RECORD EXTRACTS Block Start

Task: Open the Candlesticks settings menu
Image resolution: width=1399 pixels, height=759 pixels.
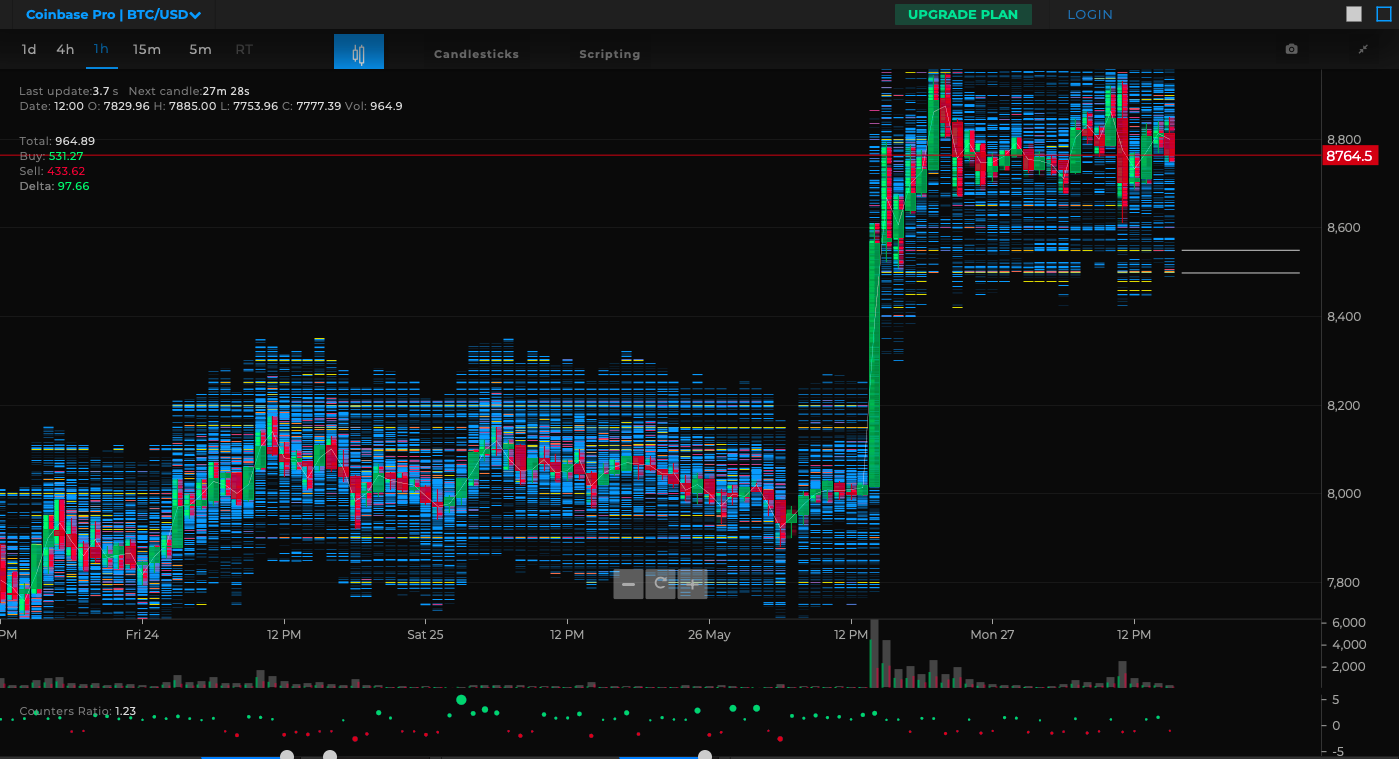Action: 476,54
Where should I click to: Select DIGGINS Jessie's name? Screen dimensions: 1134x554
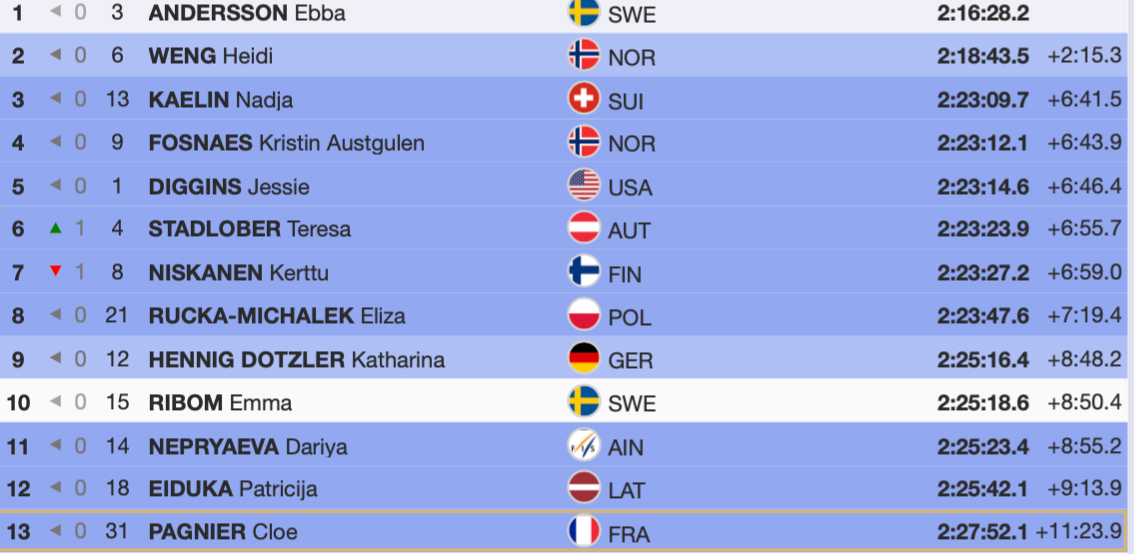[x=229, y=186]
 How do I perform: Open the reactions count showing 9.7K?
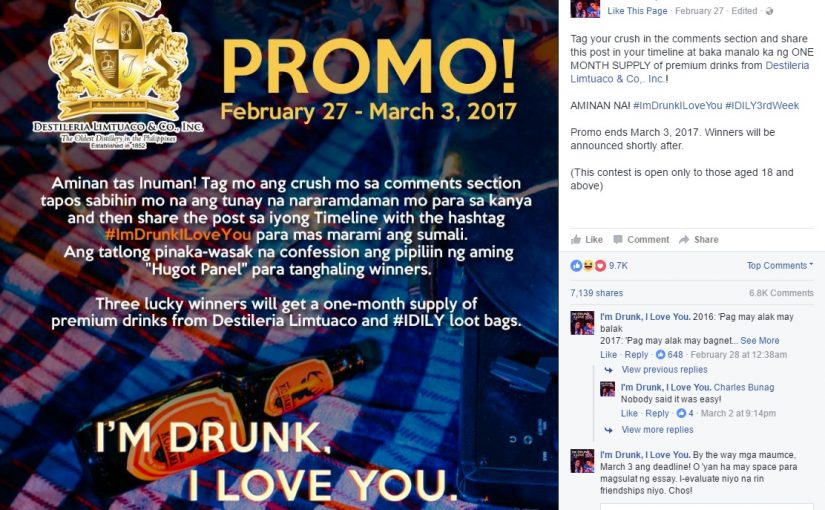(618, 266)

RECORD EXTRACTS Block End

ASSIGNED TASK: Please retype every record shown above, exactly as written, but without pictures.

FINISHED TASK:
Task: Open the Candlesticks settings menu
Image resolution: width=1399 pixels, height=759 pixels.
Action: 476,54
Where should I click to: Select DIGGINS Jessie's name? Screen dimensions: 1134x554
[x=229, y=186]
 How do I perform: Open the reactions count showing 9.7K?
(618, 266)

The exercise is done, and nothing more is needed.